2008 World Series: The Kirill System
Right, let’s get the confession out of the way first. I was sweating PokerStars sponsored player Kirill Gerasimov from the rail because I thought he was about to be eliminated. It’s best to start from a position of honesty.
I’m not even sure why I was convinced he was on his way because, as Howard Swains reported earlier this week, his legendary performance at the season two EPT Deauville was proof he was no slouch when he came to making do with what he had. I witnessed that final too and what I saw here a short time ago wasn’t far off – the stirrings of a short-stacked rearguard action which Kirill makes look like a martial art.
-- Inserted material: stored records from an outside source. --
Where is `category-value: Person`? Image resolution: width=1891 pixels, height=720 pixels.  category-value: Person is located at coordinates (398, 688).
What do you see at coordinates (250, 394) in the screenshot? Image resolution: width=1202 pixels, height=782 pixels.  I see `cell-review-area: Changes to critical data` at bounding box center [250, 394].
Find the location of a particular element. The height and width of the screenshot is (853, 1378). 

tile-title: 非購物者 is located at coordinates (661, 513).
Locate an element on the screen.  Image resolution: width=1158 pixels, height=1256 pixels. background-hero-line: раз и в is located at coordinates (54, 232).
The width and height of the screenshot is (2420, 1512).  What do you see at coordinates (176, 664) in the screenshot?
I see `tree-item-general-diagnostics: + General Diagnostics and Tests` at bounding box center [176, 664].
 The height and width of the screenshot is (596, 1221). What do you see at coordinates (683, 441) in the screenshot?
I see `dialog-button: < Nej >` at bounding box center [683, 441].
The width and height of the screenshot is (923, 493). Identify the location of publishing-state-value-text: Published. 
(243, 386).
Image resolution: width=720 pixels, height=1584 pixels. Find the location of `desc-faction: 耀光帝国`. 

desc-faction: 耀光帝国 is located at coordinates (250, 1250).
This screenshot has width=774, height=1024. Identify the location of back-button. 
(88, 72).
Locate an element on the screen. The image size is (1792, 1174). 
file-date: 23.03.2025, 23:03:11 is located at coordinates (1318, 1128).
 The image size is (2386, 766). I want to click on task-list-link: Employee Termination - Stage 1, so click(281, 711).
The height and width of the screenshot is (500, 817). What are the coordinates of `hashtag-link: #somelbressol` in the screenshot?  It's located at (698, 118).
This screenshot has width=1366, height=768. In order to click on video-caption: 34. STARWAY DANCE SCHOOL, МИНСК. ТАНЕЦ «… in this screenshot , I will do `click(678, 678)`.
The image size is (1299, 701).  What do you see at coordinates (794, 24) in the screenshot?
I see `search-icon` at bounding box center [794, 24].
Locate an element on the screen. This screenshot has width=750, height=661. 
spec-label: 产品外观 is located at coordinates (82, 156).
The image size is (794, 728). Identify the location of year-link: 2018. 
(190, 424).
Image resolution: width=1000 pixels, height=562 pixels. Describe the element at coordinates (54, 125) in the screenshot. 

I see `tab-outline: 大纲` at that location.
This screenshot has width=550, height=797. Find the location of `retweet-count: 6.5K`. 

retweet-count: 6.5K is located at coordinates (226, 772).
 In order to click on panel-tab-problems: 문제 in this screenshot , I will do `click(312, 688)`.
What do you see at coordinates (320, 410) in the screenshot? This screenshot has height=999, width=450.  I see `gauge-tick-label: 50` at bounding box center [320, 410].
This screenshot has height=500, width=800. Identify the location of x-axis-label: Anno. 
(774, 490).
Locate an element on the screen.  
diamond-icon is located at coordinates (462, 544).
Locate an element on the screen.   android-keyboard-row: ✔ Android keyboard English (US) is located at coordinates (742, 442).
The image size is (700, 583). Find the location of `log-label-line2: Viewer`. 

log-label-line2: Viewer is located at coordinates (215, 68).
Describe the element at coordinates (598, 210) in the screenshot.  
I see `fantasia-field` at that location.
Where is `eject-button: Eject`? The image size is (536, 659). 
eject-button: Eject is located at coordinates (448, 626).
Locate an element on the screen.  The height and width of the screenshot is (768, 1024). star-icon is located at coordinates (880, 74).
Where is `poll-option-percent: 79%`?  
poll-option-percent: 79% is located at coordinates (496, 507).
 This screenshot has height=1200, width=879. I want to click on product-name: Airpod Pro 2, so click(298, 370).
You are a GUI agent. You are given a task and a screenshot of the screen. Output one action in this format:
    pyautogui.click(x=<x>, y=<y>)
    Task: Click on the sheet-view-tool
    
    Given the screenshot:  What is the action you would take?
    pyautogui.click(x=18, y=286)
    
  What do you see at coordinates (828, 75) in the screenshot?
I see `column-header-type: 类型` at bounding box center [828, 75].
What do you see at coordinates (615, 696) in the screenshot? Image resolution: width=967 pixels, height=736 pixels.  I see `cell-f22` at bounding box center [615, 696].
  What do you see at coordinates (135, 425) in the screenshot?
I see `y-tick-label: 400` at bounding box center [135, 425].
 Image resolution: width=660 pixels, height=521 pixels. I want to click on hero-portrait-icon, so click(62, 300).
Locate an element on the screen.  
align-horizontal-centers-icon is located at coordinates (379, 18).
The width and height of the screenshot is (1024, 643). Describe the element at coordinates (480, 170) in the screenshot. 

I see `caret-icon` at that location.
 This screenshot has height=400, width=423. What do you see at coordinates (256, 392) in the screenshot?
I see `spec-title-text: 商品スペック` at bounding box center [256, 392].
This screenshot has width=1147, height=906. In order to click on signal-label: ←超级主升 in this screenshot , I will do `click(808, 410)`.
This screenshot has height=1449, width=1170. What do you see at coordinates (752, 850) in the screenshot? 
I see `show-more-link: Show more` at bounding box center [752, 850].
With 70 players left Kirill lost the majority of his stack in a hand that taken by a player holding two pairs, leaving the Russian with just 15K. Out in the Brasilia room 15K won’t last you long, not with an average stack somewhere in the region of 165K and blinds at 3K/6K. The Brasilia is big but doesn’t have the atmosphere that the Amazon Room seems to muster - no banners, no pictures of former winners, it doesn't have the same hum of several hundred people - just the bright lights hung from the ceilings.
But what was that about the short stack? Sure, if you didn’t lose the chips in the first place you wouldn’t have to play with next to nothing, but the nature of poker is never certain - with this in mind enter Kirill.
Using the ‘Kirill System’ the Russian began to work his way back. First he puts on his glasses on, begins bounces his leg and moves all-in with a raise and a call ahead of him, laughing in that way that makes his shoulders move up and down. As he does whenever he checks his cards, he peels the corner up just a little exposing only the minimum amount of the business side. He has ace-seven of hearts with two hearts on the board.
“You have outs!” someone says when he turns them over, called by the seat six player who reads his cards with the benefit of a giant magnifying glass. Kirill hit the heart he needed on the turn, doubling him up. Step one.
Another hand, a raise ahead of him and a move all-in from Kirill, seizing each chance as it comes. He wanted the call but got no takers, good for the blinds and a few thousand more. Step two.
A short while later another small hand, a couple more follow to a point where he's back near the average. Step three.
He’s still not out of the woods but it’s a better state of affairs. And if anyone can mount a comeback it’s Kirill. We'll keep you posted on step four, although we can tell you that his latest move involved a triple-up.